Session expiry is only checked when the session is loaded from the store. If it is expired, the store ignores it and returns no session. The session’s expiry can be updated manually, or automatically with a SessionRenewalStrategy. In case the session is renewed automatically, the session may be updated by the session store, even if neither its data nor expiry was accessed mutably.
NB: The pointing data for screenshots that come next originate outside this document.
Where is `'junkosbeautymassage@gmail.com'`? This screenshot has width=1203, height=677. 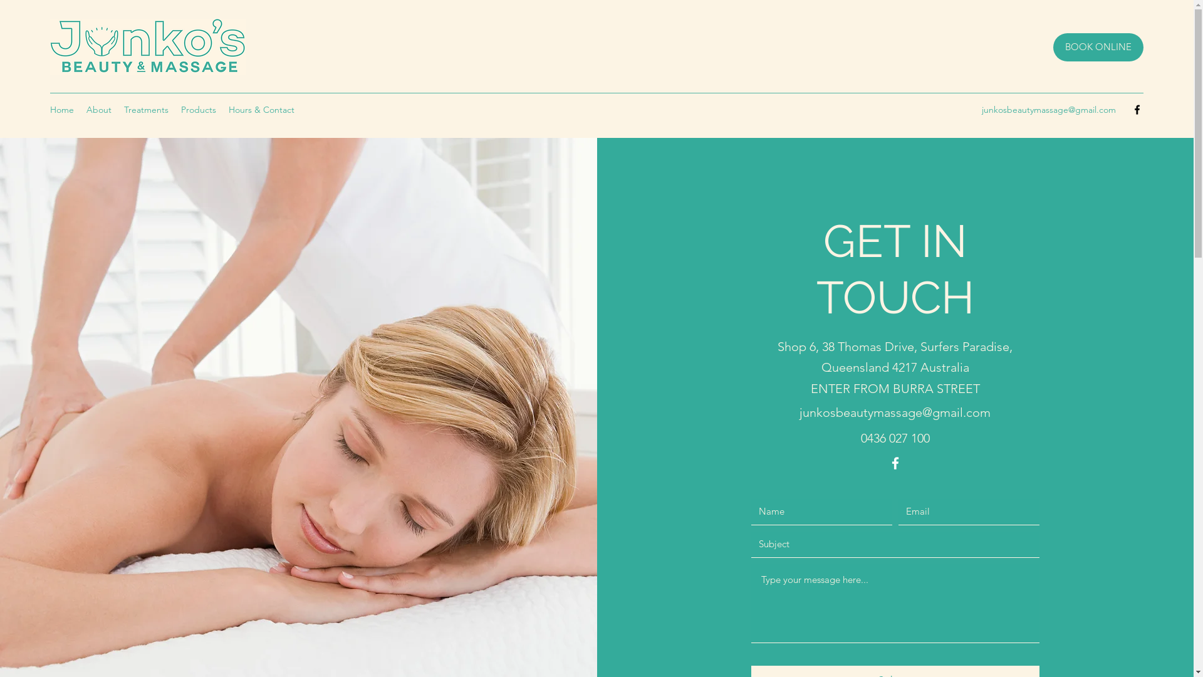
'junkosbeautymassage@gmail.com' is located at coordinates (1049, 108).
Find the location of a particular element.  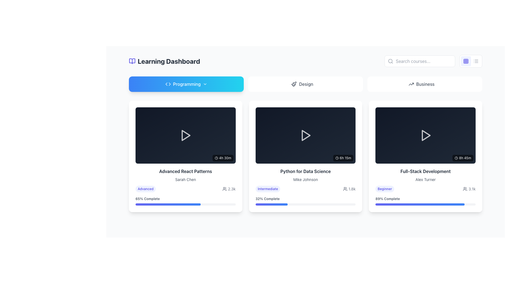

the triangular play button located at the center of the video thumbnail on the 'Full-Stack Development' card in the Learning Dashboard to change its opacity is located at coordinates (425, 135).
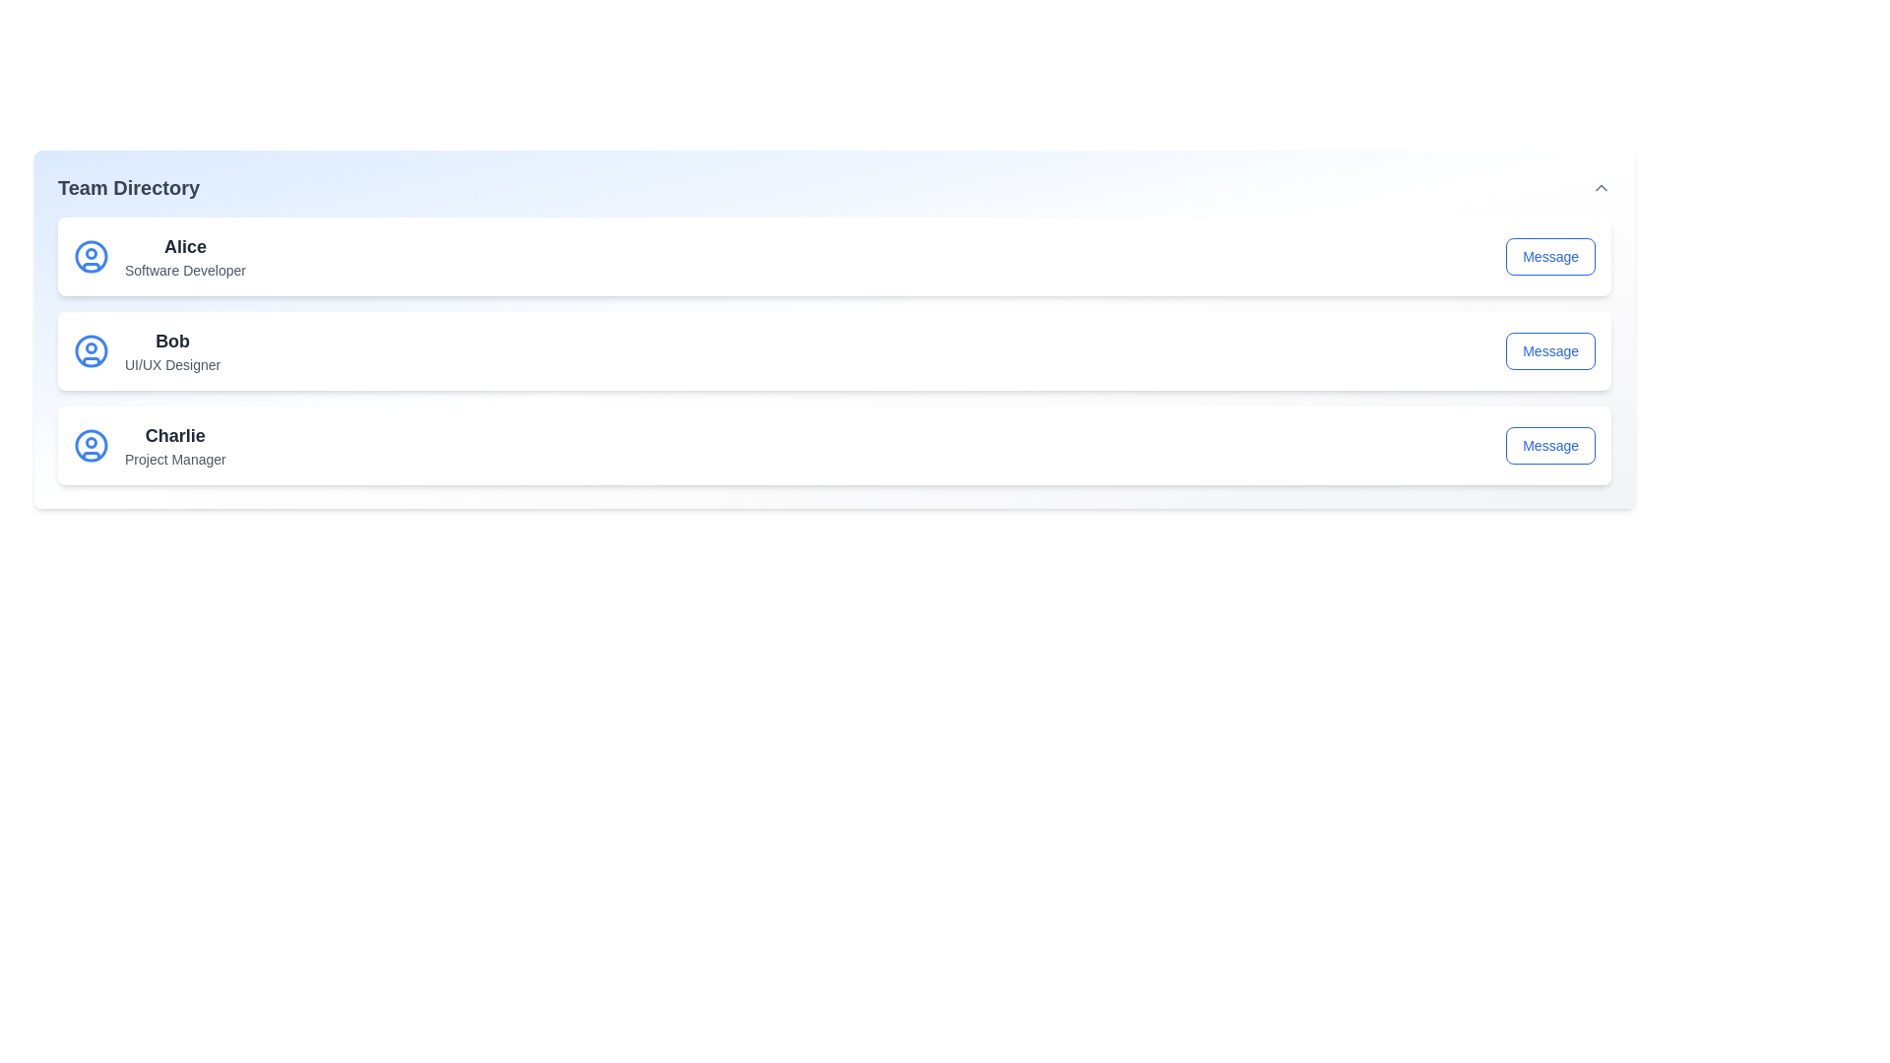 The image size is (1890, 1063). Describe the element at coordinates (90, 445) in the screenshot. I see `the decorative SVG Circle element of the user icon for 'Charlie - Project Manager' to display potential animation or highlight effects` at that location.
Note that expired sessions are not deleted from the session store. This is left to a background job that needs to be set up independently of this crate. Also, expired cookies are not deleted, it is left to the browser to take care of that.

Manual session removal

While expiry does not actually delete sessions, but leaves this up to external jobs, sessions can be deleted from both the session store and the client using the Session::delete function. This marks the session for deletion, such that it is deleted from the store when SessionStore::store_session is called. The return value of store_session is then SessionCookieCommand::Delete, indicating to the web framework to set the Set-Cookie header such that the cookie is deleted.

Security

Sessions are identified by an alphanumeric string including upper and lower case letters from the English alphabet. This gives log_2(26+26+10) ≥ 5.95 bits of entropy per character. The default cookie length is 32, resulting in log_2(26+26+10) * 32 ≥ 190 bits of entropy. The OWASP® Foundation recommends session ids to have at least 128 bits of entropy. That is, 64 bits of actual entropy, where a good PRNG is assumed to produce 0.5 bits of entropy per bit. The random source used by default is rand::rngs::ThreadRng, from the rand crate, which is secure.

Session data is stored only in the session store along with a hashed session id, while the client only stores the unhashed session id.

Note that the OWASP® Foundation does not require session ids to be hashed. We anyways use the fast and secure hash function provided by crate blake3 for additional security in case the session store gets compromised.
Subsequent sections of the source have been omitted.